◆ To do: Using the word "Given" as the filter, copy each matching line from the records.

Stored items:
◆ ◆ ◆

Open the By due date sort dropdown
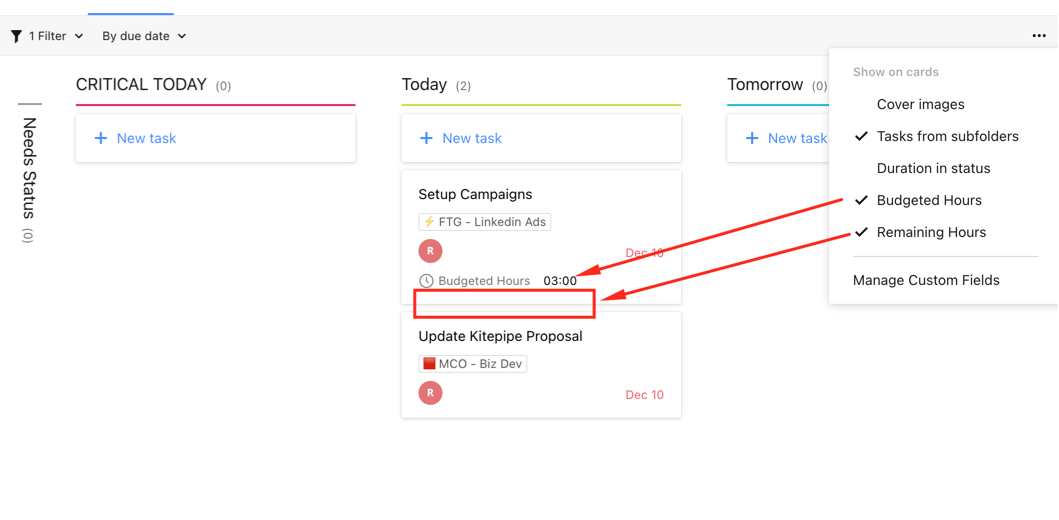The width and height of the screenshot is (1059, 520). point(144,36)
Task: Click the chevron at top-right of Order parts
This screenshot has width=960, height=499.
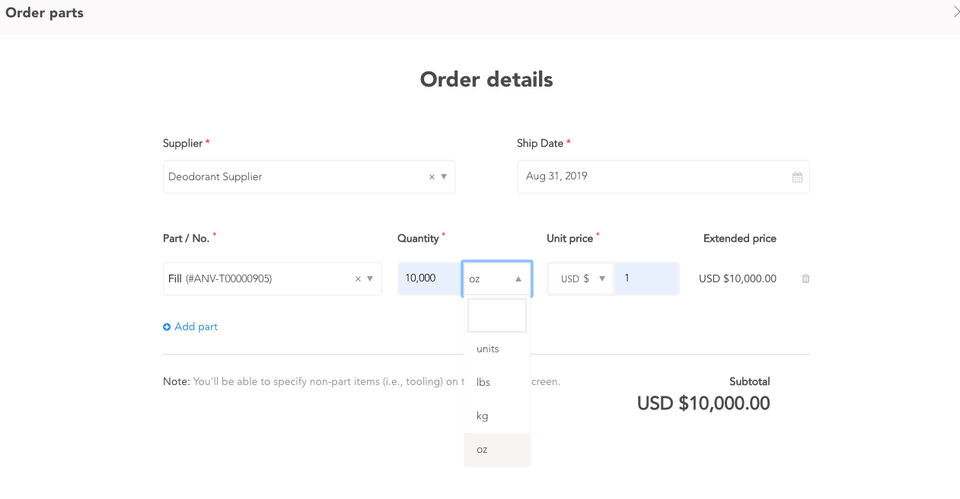Action: (x=953, y=13)
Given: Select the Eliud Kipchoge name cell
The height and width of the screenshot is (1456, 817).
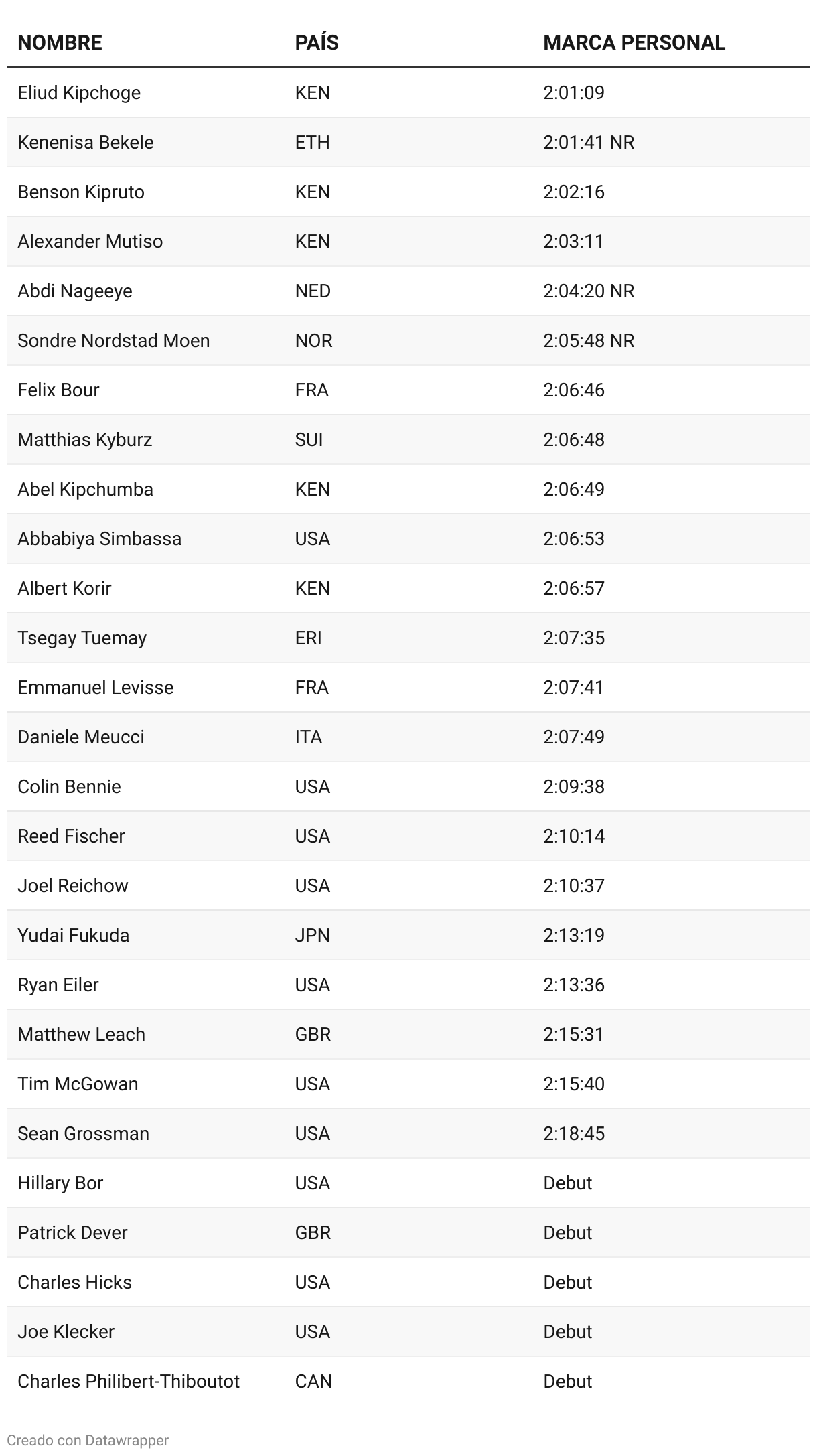Looking at the screenshot, I should (79, 92).
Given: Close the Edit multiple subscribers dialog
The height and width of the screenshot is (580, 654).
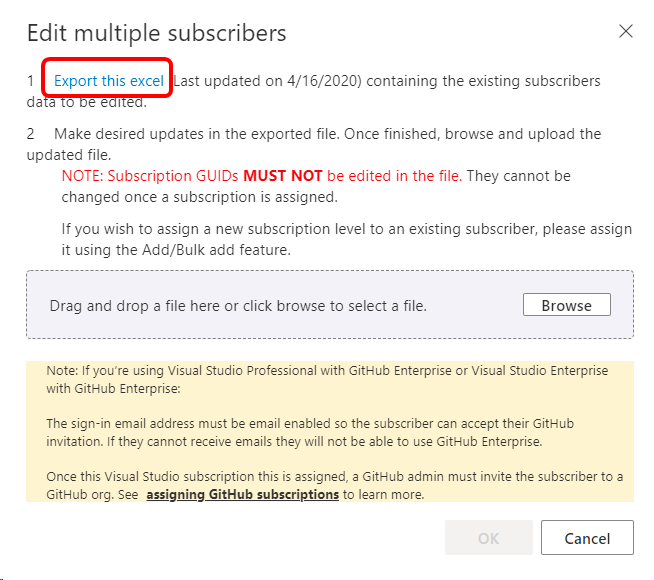Looking at the screenshot, I should point(626,31).
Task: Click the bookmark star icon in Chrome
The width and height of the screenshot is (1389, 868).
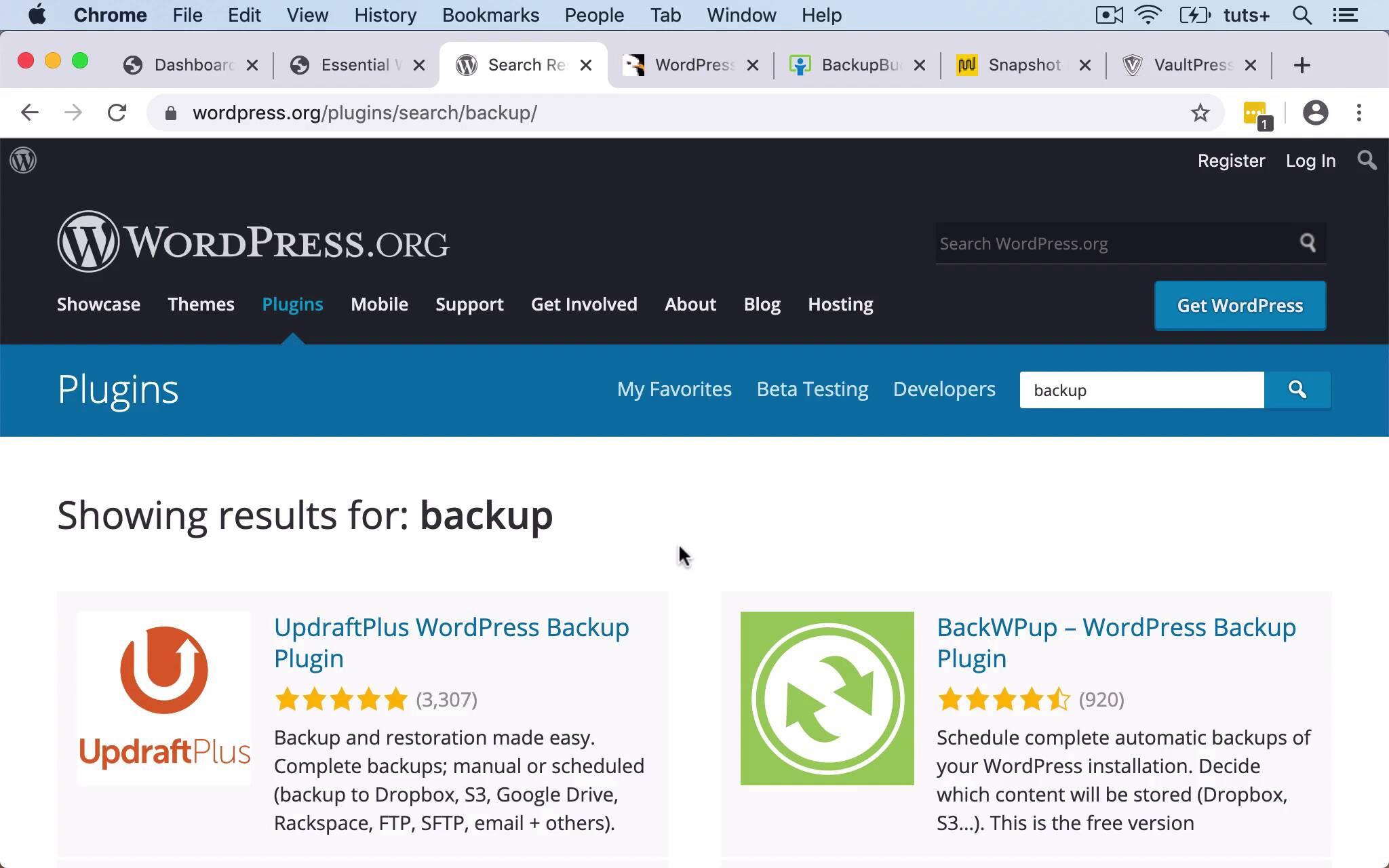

◆ ◆ ◆

◆ Expected answer:
Given: Select the Eliud Kipchoge name cell
Given: Close the Edit multiple subscribers dialog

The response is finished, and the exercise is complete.